Investigators for Mini-RF, the synthetic aperture radar on-board NASA’s Lunar Reconnaissance Orbiter (LRO), recently imaged a potentially ice-rich crater near the north pole of the Moon.
Located at 85°N, 193.4°E, this permanently shadowed crater, about 8 km in diameter, is on the floor of the larger, more degraded 177 km Rozhdestvenskiy. With no sunlight to warm the crater floor and walls, ice brought to the Moon by comets or formed through interactions with solar wind appears to have collected there.
The crater was first identified as a region of interest during India's (ISRO) Chandrayaan-1 mission in2009, when it was seen to exhibit unusual radar properties consistent with the presence of ice.
With a resolution 10x better than the radar aboard Chandrayaan-1, LRO's Mini-RF allows NASA to see details of the crater’s interior.
In particular the circular polarization ratio (CPR) measures polarization characteristics of radar echoes, which give clues to the nature of the surface materials.
The inset figure shows a colorized CPR image of the crater. Red pixels have CPR values greater than 1.2. The CPR values inside the crater are almost all greater than 1, while CPR values outside the crater are generally low (much less than 1).
Regions with CPR greater than 1 are relatively rare in nature, but are commonly seen in regions with thick deposits of ice, such as Martian polar caps or the icy Galilean satellites. These are also seen in rough, blocky ejecta around fresh, young craters but in that occurrence scientists also observe high CPR outside the crater rim.

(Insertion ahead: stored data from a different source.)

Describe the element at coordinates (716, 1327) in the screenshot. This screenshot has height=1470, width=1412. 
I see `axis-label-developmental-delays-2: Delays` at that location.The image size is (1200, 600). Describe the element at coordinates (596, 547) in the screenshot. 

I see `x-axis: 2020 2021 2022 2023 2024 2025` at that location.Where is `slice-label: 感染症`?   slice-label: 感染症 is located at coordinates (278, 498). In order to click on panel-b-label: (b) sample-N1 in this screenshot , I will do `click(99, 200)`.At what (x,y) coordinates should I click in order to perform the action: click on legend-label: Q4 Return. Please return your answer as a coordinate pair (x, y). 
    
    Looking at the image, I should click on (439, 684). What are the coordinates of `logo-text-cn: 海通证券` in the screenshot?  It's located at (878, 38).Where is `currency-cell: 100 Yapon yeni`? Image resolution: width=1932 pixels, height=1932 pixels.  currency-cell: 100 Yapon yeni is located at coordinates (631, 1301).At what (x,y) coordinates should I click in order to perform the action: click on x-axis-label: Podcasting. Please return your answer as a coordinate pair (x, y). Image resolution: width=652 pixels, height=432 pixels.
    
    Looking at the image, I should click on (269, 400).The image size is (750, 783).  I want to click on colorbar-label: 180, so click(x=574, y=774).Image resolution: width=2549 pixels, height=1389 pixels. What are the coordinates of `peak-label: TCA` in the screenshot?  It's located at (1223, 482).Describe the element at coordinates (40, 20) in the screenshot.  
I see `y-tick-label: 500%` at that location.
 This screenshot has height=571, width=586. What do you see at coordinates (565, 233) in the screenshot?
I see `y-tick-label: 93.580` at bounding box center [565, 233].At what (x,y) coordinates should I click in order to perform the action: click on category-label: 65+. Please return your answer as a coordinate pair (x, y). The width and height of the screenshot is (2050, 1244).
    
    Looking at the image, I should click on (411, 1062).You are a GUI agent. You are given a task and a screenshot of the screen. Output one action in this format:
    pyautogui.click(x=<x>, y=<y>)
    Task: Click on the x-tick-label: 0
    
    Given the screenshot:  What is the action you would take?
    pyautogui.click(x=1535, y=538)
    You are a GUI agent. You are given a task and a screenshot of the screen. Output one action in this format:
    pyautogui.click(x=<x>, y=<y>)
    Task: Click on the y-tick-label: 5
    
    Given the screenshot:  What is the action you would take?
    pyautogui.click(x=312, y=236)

This crater has high CPR inside but low CPR outside. The Mini-RF team plans to examine data from the other LRO instruments, particularly temperature and topographic measurements, to better characterize the environment and setting of these unusual features near the poles of the Moon.
Global context map (Virtual Moon Atlas v.4) shows the location of recently noted lunar north pole craters. Nearby, permanently shadowed region (PSR) within Hermite may feature the coldest temperatures yet recorded in the entire Solar System. Goldshmidt, at a relatively lower latitude, has demonstrated a unusually high water signature in daylight.